## Work instructions
Type out all the material below word for word, with nothing changed, but leave out the pictures.

## Stored data
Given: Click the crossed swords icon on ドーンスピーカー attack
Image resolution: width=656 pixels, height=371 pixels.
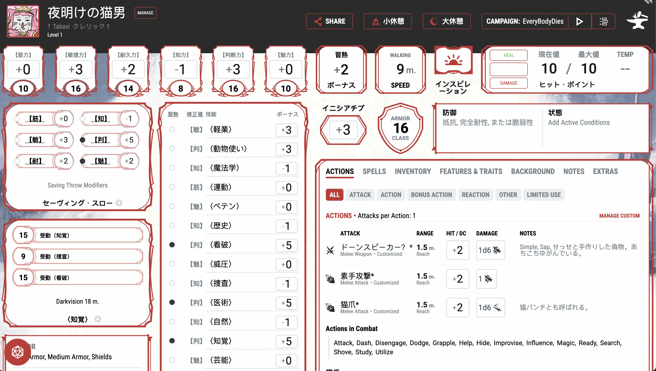Looking at the screenshot, I should tap(331, 250).
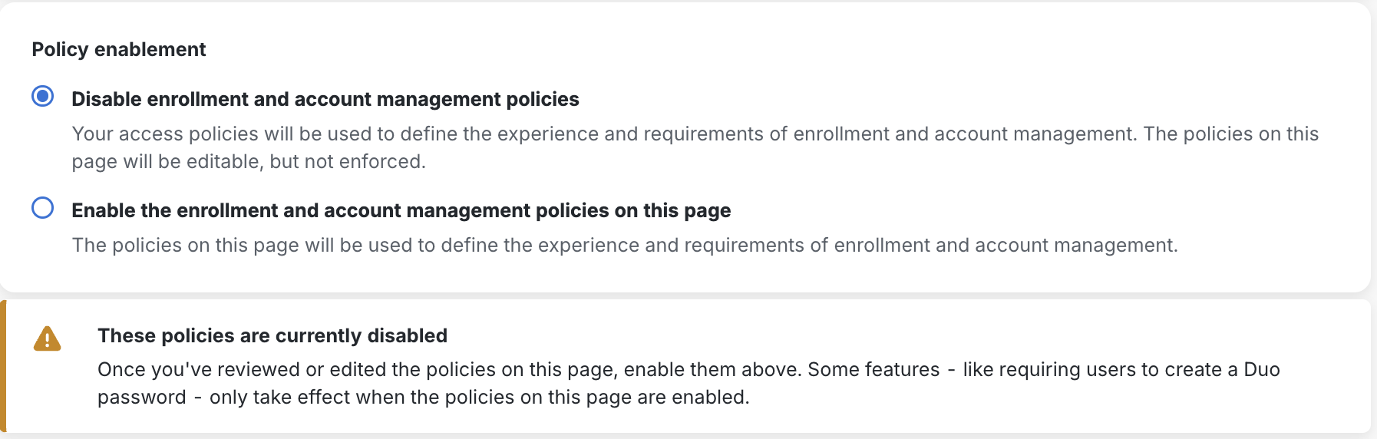
Task: Click the "These policies are currently disabled" title
Action: point(272,335)
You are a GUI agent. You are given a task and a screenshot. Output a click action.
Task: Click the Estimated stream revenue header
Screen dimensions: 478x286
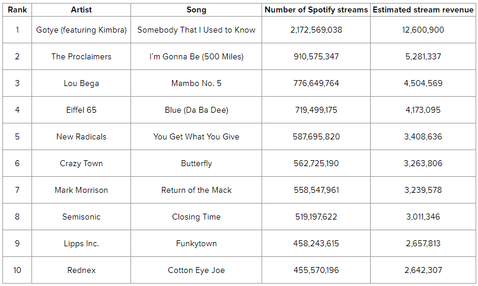point(423,10)
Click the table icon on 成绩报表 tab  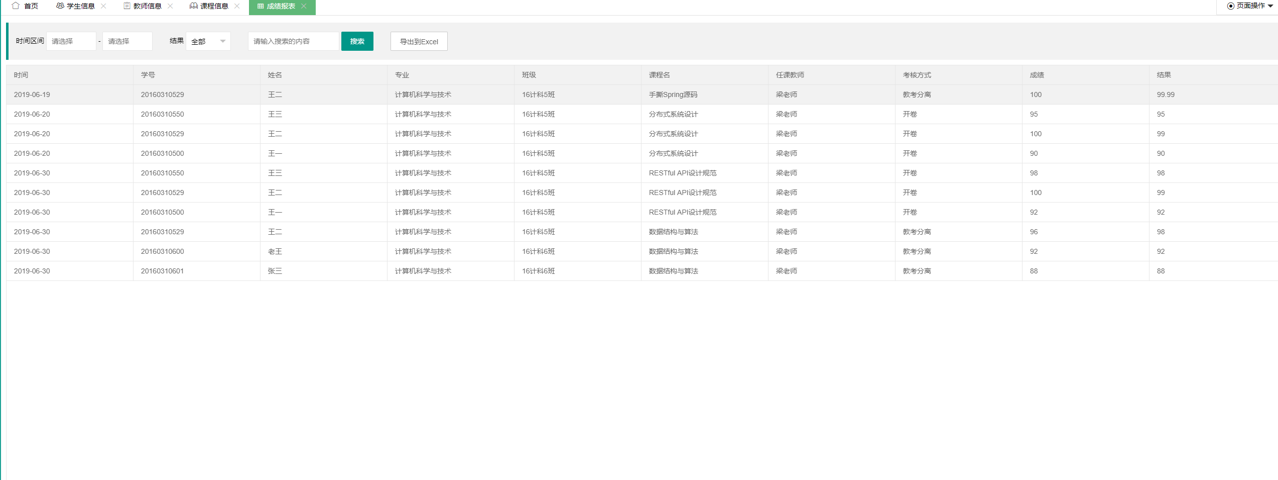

## Written answer
Given: Click the crossed swords icon on ドーンスピーカー attack
Image resolution: width=656 pixels, height=371 pixels.
Looking at the screenshot, I should tap(331, 250).
Task: Click the "These policies are currently disabled" title
Action: point(272,335)
You are a GUI agent. You are given a task and a screenshot. Output a click action.
Task: Click the Estimated stream revenue header
Screen dimensions: 478x286
point(423,10)
Click the table icon on 成绩报表 tab  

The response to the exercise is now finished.